Task requirements: Render the lines of the listing as a numbered list, from the line containing "Go to Trips" through the last line of the listing, inclusive. Leave out any blank lines.

** BEGIN Recorded information **

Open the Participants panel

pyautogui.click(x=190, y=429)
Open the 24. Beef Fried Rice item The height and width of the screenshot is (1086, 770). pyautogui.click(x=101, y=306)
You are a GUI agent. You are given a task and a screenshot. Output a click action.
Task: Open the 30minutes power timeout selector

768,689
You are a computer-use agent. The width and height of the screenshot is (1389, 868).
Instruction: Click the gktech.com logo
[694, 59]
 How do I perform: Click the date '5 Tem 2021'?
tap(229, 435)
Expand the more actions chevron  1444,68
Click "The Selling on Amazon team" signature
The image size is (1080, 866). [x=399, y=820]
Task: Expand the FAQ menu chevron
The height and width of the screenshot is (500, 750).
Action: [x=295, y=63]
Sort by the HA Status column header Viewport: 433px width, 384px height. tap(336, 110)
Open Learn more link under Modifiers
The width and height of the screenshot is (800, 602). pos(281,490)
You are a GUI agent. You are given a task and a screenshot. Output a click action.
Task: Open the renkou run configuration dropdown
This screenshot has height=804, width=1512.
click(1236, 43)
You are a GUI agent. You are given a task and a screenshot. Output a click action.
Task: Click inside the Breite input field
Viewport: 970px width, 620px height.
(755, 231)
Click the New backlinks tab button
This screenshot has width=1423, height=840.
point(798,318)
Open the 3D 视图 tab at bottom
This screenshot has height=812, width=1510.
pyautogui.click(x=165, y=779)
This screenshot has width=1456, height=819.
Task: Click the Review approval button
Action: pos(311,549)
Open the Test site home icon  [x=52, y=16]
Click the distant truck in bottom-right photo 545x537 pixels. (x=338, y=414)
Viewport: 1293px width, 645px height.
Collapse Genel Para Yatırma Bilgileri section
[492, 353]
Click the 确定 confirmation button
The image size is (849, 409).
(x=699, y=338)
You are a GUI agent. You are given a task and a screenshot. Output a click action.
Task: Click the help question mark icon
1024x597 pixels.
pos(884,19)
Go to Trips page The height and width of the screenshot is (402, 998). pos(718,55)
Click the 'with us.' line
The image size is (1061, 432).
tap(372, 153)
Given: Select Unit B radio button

** END Recorded information **

Written response:
1. Go to Trips page The height and width of the screenshot is (402, 998). pos(718,55)
2. Click the 'with us.' line
3. The image size is (1061, 432).
4. tap(372, 153)
5. Given: Select Unit B radio button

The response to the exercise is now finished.